The Good Friend Endures

Thirdly, the good friend endures.

This is where it starts to get down to the nitty-gritty. ‘They endure what’s difficult to endure.’ They bear with what’s difficult to bear with for your sake. And any of you who are parents, will testify to that. Five years of sleep-deprivation! Years and years of bearing with your young ones, going through their pangs and difficulties with you bearing responsibility for them.

This seasons and strengthens the heart.

I remember before I became a monk, I thought, ‘I never want to have children; I don’t want to have to be responsible for anybody else. I just want to be able to live on my own, a free agent.’ But now I’m responsible for a community, and an extended community at that. Funny how it goes, isn’t it?
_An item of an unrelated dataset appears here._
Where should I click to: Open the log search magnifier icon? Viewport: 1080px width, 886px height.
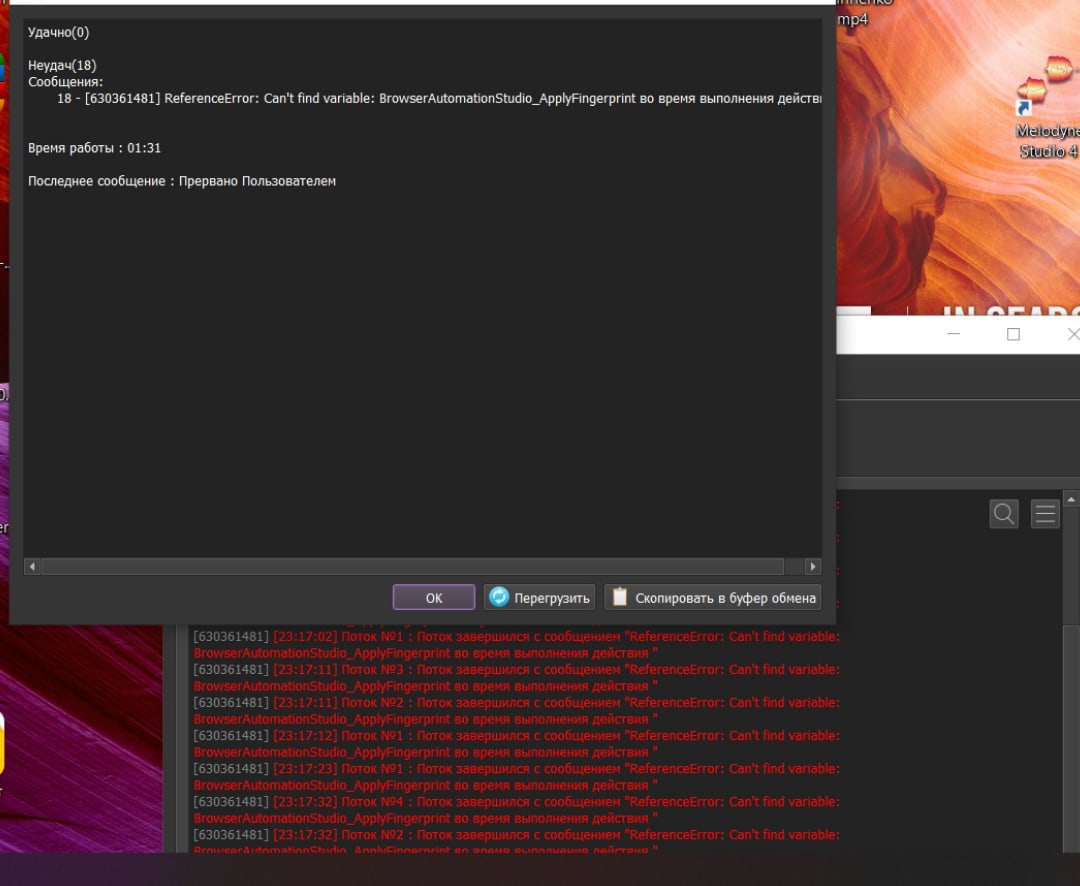tap(1004, 514)
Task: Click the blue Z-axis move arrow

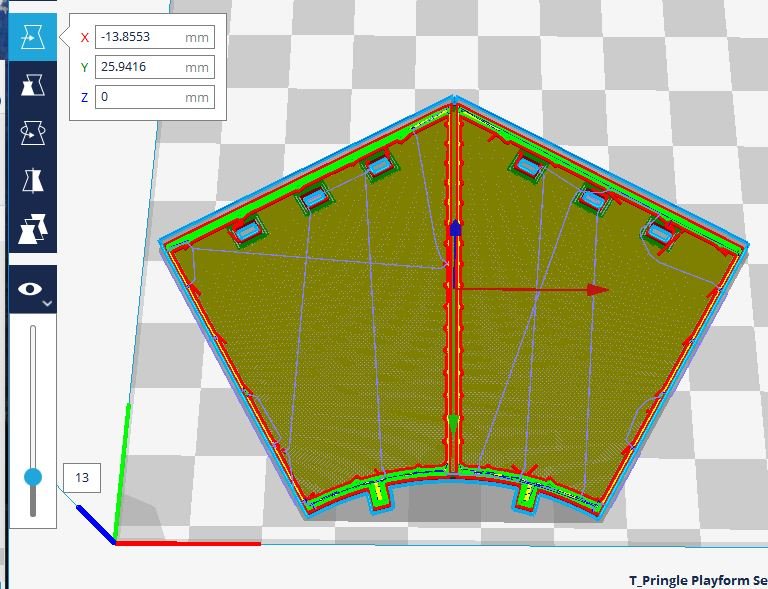Action: click(455, 228)
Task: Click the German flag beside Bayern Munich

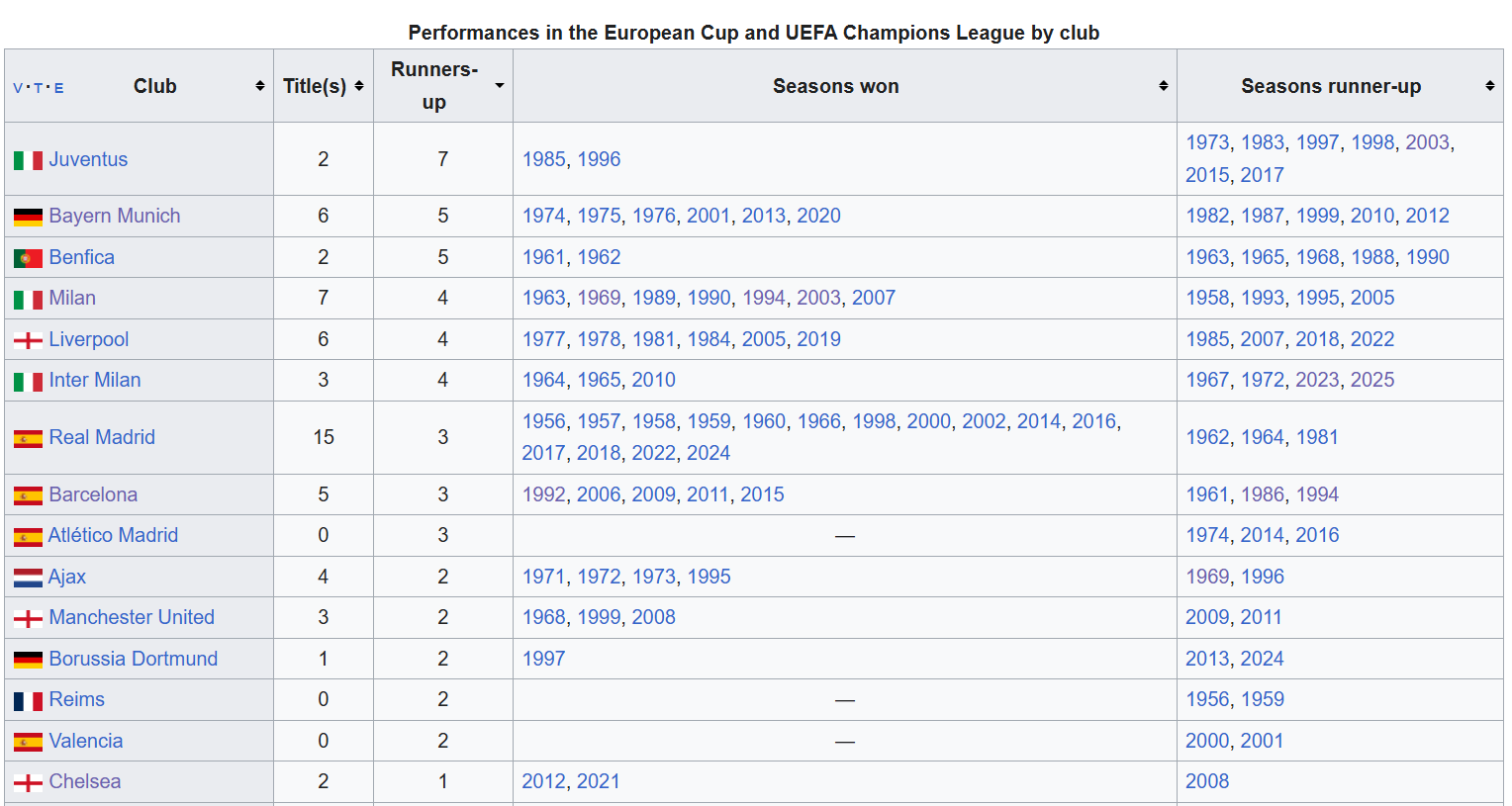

And yet at times I can experience the pettiness in the mind that says, ‘Don’t bother me with your problems; sort it out for yourself.’ Then, when I listen to that voice, I think, ‘Is that how, is that who, I want to be?’ I can feel my narrowness; and I think, ‘I don’t want to be like that.’

If some people hadn’t put themselves out for me, I wouldn’t have been here! So I may not have any solutions, but I can at least bear with other people’s stuff. Because we all need someone to bear with us when life gets difficult.

This reflection by Ajahn Sucitto is from the article, “The Good Friend.”